(London) Twenty-three years after the success of Chicken Run, its hilarious and endearing chickens return and this time face an even more “terrifying” threat, the poultry industry, warns its director – who has become a vegetarian.

Chicken Run: Dawn of the Nugget from Aardman Animation Studios – the British creators of Wallace and Gromit – premiered Saturday at the London Film Festival in ahead of its release on Netflix before Christmas.

The original released in 2000, a parody of escapist films that chronicles the attempts of a group of chickens to escape the clutches of a sadistic farmer, is to this day the stop-motion animated film that brought in the most money in history.
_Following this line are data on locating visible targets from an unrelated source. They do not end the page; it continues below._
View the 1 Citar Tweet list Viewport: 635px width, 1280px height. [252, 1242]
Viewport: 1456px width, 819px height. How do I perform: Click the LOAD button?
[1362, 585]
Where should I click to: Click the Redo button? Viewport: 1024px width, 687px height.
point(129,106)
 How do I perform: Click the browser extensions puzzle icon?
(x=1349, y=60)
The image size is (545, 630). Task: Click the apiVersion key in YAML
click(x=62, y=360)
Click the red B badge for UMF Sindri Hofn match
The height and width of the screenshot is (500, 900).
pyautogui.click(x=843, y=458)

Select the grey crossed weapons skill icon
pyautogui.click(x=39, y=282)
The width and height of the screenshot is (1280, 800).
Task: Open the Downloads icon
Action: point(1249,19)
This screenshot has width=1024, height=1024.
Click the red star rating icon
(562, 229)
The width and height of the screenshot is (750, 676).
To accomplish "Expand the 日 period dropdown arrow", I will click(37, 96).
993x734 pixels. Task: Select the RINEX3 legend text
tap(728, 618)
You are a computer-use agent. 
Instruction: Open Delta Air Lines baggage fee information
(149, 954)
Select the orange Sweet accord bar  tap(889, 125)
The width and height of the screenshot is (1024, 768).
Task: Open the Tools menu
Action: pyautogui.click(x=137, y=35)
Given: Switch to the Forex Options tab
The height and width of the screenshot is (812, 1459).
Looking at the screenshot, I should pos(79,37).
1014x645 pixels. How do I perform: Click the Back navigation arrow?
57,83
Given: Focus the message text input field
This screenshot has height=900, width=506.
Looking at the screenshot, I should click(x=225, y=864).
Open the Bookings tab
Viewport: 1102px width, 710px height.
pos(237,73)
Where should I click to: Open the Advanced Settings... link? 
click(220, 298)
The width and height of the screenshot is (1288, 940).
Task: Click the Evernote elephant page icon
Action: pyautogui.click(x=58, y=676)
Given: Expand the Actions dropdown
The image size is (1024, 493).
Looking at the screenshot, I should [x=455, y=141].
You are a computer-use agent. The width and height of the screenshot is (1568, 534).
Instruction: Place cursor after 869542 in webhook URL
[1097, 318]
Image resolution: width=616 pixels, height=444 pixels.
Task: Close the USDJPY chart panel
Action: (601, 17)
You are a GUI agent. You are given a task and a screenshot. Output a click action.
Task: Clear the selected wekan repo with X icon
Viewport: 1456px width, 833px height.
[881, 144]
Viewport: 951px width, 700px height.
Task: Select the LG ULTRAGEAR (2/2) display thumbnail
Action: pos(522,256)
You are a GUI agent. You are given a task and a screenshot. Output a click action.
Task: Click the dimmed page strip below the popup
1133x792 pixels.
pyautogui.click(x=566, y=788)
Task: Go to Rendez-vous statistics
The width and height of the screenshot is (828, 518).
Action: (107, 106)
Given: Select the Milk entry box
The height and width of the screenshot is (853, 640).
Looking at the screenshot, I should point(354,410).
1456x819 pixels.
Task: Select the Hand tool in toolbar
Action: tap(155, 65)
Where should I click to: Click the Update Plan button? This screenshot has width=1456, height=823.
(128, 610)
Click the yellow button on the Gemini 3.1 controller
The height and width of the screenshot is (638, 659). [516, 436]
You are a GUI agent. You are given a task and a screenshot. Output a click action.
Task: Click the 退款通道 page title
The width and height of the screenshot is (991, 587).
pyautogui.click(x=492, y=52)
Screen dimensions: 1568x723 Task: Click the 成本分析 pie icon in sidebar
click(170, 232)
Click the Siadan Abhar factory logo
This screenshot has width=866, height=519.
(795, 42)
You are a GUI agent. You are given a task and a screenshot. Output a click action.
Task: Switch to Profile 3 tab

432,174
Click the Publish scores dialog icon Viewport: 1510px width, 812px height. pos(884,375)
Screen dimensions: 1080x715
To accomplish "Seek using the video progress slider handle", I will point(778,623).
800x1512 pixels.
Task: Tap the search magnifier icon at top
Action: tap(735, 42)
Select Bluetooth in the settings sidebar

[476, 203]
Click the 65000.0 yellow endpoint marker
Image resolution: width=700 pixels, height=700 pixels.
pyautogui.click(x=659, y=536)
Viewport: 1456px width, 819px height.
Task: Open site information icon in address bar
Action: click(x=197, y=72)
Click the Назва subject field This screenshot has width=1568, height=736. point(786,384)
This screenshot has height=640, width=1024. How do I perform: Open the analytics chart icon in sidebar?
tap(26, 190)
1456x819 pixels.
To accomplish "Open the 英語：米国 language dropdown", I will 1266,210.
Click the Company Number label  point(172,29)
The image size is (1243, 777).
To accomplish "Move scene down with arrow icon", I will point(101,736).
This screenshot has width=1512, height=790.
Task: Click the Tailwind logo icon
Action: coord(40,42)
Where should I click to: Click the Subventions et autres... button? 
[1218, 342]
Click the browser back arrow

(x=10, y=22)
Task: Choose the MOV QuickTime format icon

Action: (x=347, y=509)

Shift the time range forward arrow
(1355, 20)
This meticulous technique consists of imperceptibly moving objects – in this case puppets – with each shot in order to create the illusion of movement.

“Stop-motion is a very artisanal technique, and a stop-motion animated film is something unique,” ​​director Sam Fell told AFP.

The latter expects this second Chicken Run to be as popular as the first: “there will always be a place for “handmade”” in a society increasingly oriented towards digital.

For the film’s production designer Darren Dubicki, using real objects strengthens the connection with the viewer: “there’s a warmth, a charm that really adds something.”

Asked about the plot of this new feature film, Sam Fell speaks of a “huge and terrifying” threat to the chickens – even more “intimidating”, according to him, than the farmer in the first film.

In Dawn of the Nugget, the main characters from the first film, Ginger and Rocky, live safely in a bird sanctuary, but their daughter is impatient to see the outside world and finds herself trapped on an industrial farm.

Sam Fell and Aardman Studios spent six years thinking about the shape of this highly anticipated sequel.

“In the end, it was a simple sentence that made it click: ‘This time, they’re breaking in,’” recalls the director, who drew his inspiration from heist films.

The creation and production of the feature film took a particularly long time due to the COVID-19 pandemic, which forced the implementation of health measures for the handling of puppets.

“Once a chicken was done being animated, it had to be quarantined. So there was an area with UV lights where the chickens had to stay for three weeks,” recalls Sam Fell.

Darren Dubicki, who worked as a graphic designer on the first Chicken Run, was dazzled by the sophistication of these puppets despite their “simple and cartoonish” appearance.

“I’m always blown away because I’m not an animator […]. The actors give a voice to a character, but the real performance comes from the animator, who manages to create a magical world,” adds the filmmaker.

The first part of Chicken Run was praised for the importance given to its female characters, and the team hopes that the sequel, in the same vein, will have the same success.

The director’s intention is not to convince viewers to become vegetarians, but after so many years of telling a story about poultry, he stopped eating them.

“I spent a lot of time ‘living’ like a chicken, so I kind of started to see the world from their point of view,” he confides, while specifying that he doesn’t think that people will “stop eating kibble after this movie.”